Your goal →
Copy these records exactly as they appear.

Input rows →
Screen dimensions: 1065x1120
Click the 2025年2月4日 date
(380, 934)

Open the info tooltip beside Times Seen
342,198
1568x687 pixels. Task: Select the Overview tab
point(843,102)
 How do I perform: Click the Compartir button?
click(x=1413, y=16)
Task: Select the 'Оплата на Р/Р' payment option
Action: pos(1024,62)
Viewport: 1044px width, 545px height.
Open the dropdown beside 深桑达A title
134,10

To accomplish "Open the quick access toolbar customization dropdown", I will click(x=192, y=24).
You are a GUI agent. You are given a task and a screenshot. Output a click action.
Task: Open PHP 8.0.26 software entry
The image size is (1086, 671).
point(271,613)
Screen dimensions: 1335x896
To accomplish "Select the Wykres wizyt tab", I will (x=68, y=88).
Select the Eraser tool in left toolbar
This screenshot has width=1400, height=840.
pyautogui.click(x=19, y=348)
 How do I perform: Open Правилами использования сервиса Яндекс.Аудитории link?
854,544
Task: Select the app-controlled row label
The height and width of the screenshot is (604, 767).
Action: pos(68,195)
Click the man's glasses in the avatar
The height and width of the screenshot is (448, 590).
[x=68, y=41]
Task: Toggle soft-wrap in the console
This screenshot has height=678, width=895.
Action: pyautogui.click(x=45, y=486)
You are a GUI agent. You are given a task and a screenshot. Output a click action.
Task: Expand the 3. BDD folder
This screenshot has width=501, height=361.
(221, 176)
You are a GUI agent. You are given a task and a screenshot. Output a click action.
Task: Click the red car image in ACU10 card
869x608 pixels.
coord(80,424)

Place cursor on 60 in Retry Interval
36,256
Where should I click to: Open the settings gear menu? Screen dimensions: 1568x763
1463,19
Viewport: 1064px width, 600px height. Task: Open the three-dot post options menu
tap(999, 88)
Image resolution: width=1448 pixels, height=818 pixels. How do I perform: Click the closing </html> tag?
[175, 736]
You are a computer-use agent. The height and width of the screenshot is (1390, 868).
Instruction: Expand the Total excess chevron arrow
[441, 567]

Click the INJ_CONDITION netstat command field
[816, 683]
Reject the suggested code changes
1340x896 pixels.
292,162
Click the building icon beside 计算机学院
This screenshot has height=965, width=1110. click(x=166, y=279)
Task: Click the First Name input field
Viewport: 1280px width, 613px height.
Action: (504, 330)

Final result →
Screen dimensions: 1065x1120
Click the 2025年2月4日 date
(380, 934)

Open the info tooltip beside Times Seen
342,198
1568x687 pixels. Task: Select the Overview tab
point(843,102)
 How do I perform: Click the Compartir button?
click(x=1413, y=16)
Task: Select the 'Оплата на Р/Р' payment option
Action: pos(1024,62)
Viewport: 1044px width, 545px height.
Open the dropdown beside 深桑达A title
134,10

To accomplish "Open the quick access toolbar customization dropdown", I will click(x=192, y=24).
You are a GUI agent. You are given a task and a screenshot. Output a click action.
Task: Open PHP 8.0.26 software entry
The image size is (1086, 671).
point(271,613)
Screen dimensions: 1335x896
To accomplish "Select the Wykres wizyt tab", I will (x=68, y=88).
Select the Eraser tool in left toolbar
This screenshot has width=1400, height=840.
pyautogui.click(x=19, y=348)
 How do I perform: Open Правилами использования сервиса Яндекс.Аудитории link?
854,544
Task: Select the app-controlled row label
The height and width of the screenshot is (604, 767).
Action: pos(68,195)
Click the man's glasses in the avatar
The height and width of the screenshot is (448, 590).
[x=68, y=41]
Task: Toggle soft-wrap in the console
This screenshot has height=678, width=895.
Action: pyautogui.click(x=45, y=486)
You are a GUI agent. You are given a task and a screenshot. Output a click action.
Task: Expand the 3. BDD folder
This screenshot has width=501, height=361.
(221, 176)
You are a GUI agent. You are given a task and a screenshot. Output a click action.
Task: Click the red car image in ACU10 card
869x608 pixels.
coord(80,424)

Place cursor on 60 in Retry Interval
36,256
Where should I click to: Open the settings gear menu? Screen dimensions: 1568x763
1463,19
Viewport: 1064px width, 600px height. Task: Open the three-dot post options menu
tap(999, 88)
Image resolution: width=1448 pixels, height=818 pixels. How do I perform: Click the closing </html> tag?
[175, 736]
You are a computer-use agent. The height and width of the screenshot is (1390, 868).
Instruction: Expand the Total excess chevron arrow
[441, 567]

Click the INJ_CONDITION netstat command field
[816, 683]
Reject the suggested code changes
1340x896 pixels.
292,162
Click the building icon beside 计算机学院
This screenshot has height=965, width=1110. click(x=166, y=279)
Task: Click the First Name input field
Viewport: 1280px width, 613px height.
Action: (504, 330)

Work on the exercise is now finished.